Kids jokes
Why did the kid cross the playground? To get to the other slide!
What do emo kids like to do in their spare time?
Hanging out.
Me: How does this thing work?
ForTnite kid: Oh, you don’t know how to use a pistol? Look, I’ll show you.
ForTnitekid: *shoots foot*
Me: That wasn’t a very good demonstration.
Kids when they meet a kid out of home alone be like: “At least your mom came back!”
A kid asks his dad why his name is Experience. The dad says, "That's what we give our mistakes."
Stephen Hawking walks into a bar, just kidding.
Dark humor is like cancer, it's even funnier when kids get it.
Dark humor is like a cancer, it's funnier when a kid gets it.

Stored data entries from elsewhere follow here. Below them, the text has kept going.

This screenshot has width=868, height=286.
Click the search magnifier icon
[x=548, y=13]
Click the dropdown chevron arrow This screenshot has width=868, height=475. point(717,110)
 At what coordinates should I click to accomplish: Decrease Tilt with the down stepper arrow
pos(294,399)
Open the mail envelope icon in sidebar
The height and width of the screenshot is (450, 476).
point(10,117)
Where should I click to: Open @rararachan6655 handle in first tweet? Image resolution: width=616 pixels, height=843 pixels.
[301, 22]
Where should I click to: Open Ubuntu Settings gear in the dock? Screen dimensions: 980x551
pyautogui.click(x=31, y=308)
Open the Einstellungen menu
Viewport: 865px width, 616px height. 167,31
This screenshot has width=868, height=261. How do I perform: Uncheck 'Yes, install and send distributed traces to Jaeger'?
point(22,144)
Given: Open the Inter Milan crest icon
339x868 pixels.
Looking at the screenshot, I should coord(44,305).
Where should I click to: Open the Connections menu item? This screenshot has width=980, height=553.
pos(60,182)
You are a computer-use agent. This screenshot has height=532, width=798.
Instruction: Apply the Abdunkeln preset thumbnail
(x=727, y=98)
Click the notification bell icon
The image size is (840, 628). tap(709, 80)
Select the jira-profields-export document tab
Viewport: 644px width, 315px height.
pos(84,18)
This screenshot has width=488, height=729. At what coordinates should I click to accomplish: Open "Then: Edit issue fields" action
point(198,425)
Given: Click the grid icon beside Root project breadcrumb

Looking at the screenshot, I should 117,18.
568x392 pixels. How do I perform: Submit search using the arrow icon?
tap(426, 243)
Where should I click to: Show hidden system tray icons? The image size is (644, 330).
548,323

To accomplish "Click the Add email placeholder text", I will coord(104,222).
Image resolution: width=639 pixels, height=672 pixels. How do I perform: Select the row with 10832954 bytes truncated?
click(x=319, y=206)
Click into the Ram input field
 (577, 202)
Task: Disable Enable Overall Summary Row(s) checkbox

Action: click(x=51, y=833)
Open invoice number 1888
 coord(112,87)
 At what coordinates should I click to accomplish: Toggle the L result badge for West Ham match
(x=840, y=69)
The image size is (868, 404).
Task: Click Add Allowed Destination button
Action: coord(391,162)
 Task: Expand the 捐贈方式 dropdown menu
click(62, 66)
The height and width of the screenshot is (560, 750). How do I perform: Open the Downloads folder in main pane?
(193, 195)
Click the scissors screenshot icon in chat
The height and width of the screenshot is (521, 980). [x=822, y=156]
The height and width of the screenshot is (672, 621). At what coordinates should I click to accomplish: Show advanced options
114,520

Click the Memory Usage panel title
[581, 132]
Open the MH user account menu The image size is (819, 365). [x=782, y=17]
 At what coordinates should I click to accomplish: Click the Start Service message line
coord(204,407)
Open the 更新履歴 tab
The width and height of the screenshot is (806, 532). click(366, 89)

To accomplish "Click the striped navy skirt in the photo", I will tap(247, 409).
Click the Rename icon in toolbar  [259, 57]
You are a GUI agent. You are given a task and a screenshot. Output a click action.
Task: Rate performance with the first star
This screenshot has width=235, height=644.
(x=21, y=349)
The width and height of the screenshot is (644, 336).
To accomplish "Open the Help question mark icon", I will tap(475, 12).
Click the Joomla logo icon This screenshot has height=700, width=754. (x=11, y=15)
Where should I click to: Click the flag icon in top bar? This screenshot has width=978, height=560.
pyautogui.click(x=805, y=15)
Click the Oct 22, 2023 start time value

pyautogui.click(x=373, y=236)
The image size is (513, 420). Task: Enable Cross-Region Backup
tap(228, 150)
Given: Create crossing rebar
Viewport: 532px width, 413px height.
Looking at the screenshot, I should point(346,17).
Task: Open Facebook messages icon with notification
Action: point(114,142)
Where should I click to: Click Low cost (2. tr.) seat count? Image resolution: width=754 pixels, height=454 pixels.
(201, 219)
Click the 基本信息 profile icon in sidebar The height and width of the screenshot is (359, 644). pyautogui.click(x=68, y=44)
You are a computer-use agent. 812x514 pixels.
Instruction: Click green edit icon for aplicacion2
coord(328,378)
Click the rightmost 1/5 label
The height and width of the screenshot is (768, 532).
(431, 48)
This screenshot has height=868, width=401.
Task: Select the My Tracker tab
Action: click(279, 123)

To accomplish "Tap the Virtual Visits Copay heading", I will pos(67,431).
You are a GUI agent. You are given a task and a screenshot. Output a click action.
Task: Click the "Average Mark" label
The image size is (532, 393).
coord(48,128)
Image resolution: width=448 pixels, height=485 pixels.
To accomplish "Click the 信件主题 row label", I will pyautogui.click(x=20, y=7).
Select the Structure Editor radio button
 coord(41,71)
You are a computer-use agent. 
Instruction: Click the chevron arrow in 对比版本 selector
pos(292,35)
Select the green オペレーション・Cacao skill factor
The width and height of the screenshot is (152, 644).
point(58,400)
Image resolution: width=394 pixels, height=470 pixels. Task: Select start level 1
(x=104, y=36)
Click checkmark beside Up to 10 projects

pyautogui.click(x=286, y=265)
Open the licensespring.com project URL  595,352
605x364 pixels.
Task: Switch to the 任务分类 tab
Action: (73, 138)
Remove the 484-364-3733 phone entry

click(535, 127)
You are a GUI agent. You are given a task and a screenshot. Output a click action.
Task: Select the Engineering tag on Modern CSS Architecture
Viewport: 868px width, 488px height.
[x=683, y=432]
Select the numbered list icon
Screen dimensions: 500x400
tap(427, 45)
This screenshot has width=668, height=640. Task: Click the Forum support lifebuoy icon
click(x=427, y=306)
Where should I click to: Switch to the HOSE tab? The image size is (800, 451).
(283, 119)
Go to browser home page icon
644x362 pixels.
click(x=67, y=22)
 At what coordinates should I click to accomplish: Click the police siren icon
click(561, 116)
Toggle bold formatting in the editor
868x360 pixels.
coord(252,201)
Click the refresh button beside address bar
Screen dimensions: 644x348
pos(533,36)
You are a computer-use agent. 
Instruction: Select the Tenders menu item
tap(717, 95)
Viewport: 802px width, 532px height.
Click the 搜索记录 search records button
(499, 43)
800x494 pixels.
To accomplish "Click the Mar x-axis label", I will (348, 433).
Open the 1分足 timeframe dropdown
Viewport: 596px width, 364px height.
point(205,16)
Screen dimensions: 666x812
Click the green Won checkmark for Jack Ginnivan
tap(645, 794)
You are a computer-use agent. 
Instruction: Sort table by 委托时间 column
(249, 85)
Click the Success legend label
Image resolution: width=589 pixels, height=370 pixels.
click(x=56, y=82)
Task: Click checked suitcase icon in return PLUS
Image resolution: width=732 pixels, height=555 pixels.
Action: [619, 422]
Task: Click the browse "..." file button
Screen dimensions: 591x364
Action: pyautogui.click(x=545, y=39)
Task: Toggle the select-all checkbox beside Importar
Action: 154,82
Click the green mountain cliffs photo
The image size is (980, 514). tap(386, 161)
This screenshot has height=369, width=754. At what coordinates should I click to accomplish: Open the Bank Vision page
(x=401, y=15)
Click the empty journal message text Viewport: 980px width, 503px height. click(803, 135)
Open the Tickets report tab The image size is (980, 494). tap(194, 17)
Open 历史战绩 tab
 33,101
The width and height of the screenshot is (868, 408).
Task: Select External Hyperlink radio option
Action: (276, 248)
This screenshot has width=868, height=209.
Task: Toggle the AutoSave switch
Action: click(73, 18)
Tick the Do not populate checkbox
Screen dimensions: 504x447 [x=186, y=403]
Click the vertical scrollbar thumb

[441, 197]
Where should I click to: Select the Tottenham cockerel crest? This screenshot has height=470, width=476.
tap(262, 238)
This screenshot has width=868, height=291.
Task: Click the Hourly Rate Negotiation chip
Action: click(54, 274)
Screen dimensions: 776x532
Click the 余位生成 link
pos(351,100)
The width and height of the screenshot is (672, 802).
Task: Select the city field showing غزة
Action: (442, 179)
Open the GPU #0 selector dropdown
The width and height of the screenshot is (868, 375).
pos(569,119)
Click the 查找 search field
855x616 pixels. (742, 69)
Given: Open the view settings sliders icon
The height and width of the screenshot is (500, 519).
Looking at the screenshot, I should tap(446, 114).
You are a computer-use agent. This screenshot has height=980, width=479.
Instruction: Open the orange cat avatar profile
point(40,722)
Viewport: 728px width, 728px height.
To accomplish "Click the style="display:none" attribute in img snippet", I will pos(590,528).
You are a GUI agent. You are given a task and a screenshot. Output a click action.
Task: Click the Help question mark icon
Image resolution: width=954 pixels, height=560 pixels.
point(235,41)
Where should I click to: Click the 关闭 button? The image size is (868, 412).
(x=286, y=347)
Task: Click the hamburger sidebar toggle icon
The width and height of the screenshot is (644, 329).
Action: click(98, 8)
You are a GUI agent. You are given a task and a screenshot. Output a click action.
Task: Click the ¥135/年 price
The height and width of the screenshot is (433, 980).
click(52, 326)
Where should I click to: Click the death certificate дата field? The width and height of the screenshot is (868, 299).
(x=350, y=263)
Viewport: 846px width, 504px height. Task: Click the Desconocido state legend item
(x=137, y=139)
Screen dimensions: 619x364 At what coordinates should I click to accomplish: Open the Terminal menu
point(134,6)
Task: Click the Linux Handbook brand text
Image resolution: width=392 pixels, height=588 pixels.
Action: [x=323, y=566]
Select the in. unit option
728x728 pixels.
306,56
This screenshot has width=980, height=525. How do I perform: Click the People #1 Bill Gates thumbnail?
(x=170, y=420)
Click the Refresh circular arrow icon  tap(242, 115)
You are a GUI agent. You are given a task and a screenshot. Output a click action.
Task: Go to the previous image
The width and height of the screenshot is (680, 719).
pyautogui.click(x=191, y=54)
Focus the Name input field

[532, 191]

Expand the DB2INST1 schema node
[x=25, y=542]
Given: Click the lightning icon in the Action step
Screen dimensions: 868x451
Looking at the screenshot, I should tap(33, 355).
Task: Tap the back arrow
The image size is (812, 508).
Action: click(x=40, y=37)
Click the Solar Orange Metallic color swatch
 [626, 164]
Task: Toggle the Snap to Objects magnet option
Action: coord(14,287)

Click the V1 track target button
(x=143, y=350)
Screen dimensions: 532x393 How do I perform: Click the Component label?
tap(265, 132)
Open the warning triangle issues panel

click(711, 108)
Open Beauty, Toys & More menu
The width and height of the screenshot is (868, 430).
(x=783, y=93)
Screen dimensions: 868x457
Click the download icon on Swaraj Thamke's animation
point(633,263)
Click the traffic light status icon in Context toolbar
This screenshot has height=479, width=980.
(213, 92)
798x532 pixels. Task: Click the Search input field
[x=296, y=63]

I walk up to a kid. I ask where his parents are, and he started crying. Then I walked out of the orphanage.
What do computers and white kids have in common? They don't have trouble shooting.
Kid amogus backwards.
SUGOMA DIK!
How do Chinese people name their kids?
They throw them down the stairs and see what noise they make! WA WA WAAAAAAAAAAAA!
Teacher makes 1 kid recite the ABCs and the other count to 10.
Teacher: You can kill 2 birds with 1 stone.
Little Johnny goes home and throws a rock at two birds. One dies. He gives his dad a concussion from the rock hitting his head.
Johnny at school: You can kill a bird and give a man a concussion.
Go to an orphanage and tell a kid his parents came back.
Jack and Jill went up a hill to smoke some mairawanah.
Jack got high and grabbed her thigh and said, "I know you wanna," but dumb-ass Jill forgot her pills, and now they have 12 kids.
What do Michael Jackson and Santa Claus have in common? They both let little kids sit on their lap.
What do emo kids scan at the store? Their wrist.
What game do emo kids love the most? Hangman.
This mute kid was getting made fun of. I told him to speak up for himself.
I bullied a kid in a wheelchair. I told him to stand up for himself.